Defendant argues that plaintiff, by borrowing money from plaintiff’s bank on the security of the Redlands invoice, thereby acknowledged that Redlands, and not defendant, was the one obligated to pay the balance due under the contract. This does not add anything to defendant’s previous contentions. It could just as well be argued that the act of sending the invoice to Redlands was an acknowledgment that Redlands, and not defendant, was liable therefor. Such conduct on the part of plaintiff was entirely consistent with defendant’s request for separate billing, and with plaintiff’s position that defendant remained primarily liable for the entire contract amount, according to the contract terms.
The remaining contention of defendant is that the trial court erred in directing a verdict for plaintiff because the question of whether the written contract was modified was one for a jury.
In Coston v. Adams, 203 Okl. 605, 224 P.2d 955, 957, cited by defendant in support of this contention, we stated, in the sixth paragraph of the syllabus, as follows :
“Whether a written contract has been superseded by an oral contract is a jury question where the facts are in dispute.” (Emphasis added.)

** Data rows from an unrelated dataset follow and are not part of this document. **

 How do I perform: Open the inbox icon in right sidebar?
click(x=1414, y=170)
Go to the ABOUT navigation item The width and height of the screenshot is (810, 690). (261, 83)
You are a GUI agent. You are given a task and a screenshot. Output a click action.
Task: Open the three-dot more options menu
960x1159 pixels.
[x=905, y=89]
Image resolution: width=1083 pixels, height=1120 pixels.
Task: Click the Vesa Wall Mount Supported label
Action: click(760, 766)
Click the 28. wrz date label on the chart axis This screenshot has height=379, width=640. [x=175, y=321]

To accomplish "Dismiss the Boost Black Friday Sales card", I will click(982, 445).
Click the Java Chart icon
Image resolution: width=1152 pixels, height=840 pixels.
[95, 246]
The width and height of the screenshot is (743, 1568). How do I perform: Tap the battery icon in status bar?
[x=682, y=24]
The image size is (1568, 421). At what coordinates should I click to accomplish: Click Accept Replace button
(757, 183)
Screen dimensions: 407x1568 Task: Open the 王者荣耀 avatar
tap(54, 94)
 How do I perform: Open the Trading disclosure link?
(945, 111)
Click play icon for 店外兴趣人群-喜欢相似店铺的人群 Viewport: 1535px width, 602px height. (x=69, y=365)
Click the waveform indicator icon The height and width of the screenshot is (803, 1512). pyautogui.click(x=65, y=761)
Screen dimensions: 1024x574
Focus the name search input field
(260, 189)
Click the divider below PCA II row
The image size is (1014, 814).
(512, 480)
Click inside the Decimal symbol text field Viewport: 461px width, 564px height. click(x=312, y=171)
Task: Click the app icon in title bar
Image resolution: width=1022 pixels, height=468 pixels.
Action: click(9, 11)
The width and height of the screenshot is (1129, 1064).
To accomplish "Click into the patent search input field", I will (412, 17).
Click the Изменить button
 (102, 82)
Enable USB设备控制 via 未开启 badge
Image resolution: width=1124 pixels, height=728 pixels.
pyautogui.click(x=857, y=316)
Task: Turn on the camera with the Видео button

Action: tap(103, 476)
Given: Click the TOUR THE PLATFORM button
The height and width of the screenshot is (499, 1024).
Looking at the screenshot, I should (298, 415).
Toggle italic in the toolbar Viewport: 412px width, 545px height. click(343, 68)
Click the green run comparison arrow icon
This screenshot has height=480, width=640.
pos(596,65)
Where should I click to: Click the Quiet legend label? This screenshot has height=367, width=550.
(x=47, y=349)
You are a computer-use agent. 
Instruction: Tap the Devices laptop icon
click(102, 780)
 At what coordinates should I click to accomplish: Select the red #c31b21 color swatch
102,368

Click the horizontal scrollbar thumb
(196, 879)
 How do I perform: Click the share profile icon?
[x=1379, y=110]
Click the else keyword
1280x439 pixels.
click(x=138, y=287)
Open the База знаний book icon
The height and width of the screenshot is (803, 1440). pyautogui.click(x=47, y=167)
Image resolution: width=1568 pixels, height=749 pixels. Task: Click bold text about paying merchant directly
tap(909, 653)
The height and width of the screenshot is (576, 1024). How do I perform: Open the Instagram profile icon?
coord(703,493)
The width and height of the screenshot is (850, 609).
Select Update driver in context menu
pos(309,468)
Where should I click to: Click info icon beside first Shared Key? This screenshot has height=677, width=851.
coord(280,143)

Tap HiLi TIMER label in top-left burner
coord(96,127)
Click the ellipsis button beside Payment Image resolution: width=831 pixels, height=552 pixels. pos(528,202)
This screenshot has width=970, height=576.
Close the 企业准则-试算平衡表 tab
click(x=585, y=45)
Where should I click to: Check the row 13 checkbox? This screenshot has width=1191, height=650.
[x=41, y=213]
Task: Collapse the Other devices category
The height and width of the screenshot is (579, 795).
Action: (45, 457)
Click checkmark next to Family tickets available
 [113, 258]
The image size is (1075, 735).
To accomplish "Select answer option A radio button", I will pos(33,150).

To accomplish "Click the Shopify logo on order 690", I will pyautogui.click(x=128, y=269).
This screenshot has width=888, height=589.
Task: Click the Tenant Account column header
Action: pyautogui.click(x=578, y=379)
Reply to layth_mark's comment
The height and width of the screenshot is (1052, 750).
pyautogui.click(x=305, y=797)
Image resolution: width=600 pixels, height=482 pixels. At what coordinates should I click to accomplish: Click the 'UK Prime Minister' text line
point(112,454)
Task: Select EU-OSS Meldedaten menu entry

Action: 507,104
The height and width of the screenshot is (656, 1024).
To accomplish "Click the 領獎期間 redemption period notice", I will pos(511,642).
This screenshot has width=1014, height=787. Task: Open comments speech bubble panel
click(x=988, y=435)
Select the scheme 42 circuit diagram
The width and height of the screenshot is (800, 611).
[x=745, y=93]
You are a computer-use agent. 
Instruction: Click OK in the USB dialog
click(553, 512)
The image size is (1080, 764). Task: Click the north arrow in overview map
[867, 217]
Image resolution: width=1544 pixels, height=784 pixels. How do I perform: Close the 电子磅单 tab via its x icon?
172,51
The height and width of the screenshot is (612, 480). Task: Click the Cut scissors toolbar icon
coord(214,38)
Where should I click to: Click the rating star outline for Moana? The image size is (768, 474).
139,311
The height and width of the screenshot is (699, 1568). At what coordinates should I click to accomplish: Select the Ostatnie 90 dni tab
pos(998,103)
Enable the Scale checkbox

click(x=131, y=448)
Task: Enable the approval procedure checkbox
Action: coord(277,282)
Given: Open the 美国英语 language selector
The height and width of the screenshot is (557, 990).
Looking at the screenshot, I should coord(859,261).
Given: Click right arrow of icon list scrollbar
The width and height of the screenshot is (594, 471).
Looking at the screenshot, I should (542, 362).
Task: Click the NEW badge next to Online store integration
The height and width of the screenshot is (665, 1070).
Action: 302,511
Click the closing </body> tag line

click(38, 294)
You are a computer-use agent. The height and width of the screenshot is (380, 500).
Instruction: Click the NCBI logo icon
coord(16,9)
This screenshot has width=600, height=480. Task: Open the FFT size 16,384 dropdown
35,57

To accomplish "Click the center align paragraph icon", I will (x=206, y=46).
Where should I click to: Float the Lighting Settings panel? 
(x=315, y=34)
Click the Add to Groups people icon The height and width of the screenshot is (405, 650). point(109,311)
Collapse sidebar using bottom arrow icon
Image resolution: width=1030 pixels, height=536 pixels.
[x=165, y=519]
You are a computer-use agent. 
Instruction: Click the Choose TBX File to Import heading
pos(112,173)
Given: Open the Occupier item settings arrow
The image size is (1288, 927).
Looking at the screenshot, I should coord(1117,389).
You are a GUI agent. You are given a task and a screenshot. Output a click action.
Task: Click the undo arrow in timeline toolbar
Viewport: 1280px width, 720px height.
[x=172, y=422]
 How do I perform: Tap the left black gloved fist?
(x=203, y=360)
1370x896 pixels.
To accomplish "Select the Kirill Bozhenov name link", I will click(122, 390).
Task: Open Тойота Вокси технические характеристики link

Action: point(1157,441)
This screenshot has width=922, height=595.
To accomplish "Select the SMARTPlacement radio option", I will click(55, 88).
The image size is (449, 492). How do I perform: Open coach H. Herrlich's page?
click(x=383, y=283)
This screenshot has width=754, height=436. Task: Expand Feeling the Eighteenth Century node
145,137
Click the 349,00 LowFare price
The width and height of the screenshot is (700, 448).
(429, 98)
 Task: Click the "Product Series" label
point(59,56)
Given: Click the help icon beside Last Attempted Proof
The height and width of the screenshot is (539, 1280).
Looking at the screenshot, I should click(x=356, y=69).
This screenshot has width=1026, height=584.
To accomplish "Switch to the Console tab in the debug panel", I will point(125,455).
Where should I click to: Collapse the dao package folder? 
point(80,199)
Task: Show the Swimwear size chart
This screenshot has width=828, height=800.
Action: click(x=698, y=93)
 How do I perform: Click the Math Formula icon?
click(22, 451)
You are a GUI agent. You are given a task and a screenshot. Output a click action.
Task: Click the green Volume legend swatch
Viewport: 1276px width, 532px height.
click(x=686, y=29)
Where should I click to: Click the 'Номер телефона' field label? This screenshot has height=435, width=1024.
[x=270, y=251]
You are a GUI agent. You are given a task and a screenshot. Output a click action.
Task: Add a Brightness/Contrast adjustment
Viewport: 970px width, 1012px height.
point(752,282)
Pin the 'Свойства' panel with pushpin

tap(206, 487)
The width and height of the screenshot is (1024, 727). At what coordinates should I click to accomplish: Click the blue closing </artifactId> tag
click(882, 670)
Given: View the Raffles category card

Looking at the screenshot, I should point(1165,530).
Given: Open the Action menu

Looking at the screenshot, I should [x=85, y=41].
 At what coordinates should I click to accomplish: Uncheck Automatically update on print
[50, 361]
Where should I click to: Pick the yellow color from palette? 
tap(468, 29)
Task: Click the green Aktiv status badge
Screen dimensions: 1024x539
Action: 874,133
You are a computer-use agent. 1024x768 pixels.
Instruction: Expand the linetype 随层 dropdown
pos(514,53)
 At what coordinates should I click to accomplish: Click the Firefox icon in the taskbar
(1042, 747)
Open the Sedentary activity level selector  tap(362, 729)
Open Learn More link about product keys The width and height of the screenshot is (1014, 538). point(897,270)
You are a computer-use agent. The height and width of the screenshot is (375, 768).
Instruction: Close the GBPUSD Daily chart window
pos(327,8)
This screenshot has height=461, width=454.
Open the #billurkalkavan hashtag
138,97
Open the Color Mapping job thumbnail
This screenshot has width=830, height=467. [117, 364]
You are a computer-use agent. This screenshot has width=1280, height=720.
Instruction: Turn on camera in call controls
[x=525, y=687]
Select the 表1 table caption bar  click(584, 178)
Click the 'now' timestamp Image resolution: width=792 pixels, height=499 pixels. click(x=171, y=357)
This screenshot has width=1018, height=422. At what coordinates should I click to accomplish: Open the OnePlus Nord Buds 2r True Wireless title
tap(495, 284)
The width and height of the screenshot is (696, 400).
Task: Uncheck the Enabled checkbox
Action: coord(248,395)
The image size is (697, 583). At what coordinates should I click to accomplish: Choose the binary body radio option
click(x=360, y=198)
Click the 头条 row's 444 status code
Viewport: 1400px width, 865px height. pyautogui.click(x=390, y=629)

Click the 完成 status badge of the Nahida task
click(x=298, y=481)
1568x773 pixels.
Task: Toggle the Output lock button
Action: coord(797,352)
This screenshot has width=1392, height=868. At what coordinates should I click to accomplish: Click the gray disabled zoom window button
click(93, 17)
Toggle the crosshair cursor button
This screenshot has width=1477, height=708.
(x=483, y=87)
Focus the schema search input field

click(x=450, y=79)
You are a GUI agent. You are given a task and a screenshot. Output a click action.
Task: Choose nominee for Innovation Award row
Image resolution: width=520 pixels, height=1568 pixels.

There was no dispute of facts in the instant case. The telephone conversation with plaintiff’s representative, testified to by defendant, occurred prior to the execution of the contract. It was clearly incompetent to vary the terms of the written contract under 15 O.S.1951 § 137. The only real issue presented was whether the letter from defendant to plaintiff, and plaintiff’s reply (Defendant’s Exhibits No. 2 and No. 3) constituted a modification of the written contract. This was a question of interpretation for the court, not for a jury, unless the letters rendered the contract ambiguous as to the extent of defendant’s liability. Defendant does not contend that the contract is ambiguous. In Littlefield Loan & Investment Co. v. Walkley & Chambers, 65 Okl. 246, 166 P. 90, we held, in paragraph two of the syllabus :
“It is the duty of the court to construe unambiguous written instruments introduced in evidence. Instructions submitting to the jury the construction of written instruments in evidence, which contain no ambiguities or uncer*387tainties requiring explanation, constitute error.”
The trial court, in directing verdict for plaintiff, obviously interpreted the letters adversely to defendant’s contentions, and we find no error in such interpretation and judgment. There was no question for determination by a jury. Baker v. Traders & General Ins. Co., 10 Cir., 199 F.2d 289; Van Horn Drug Co. v. Noland, Okl., 323 P.2d 366.
Judgment affirmed.
HALLEY, JOHNSON, BLACKBIRD, IRWIN and BERRY, JJ., concur. DAVISON, C. J., WILLIAMS, V. C. J., and WELCH, J., dissent.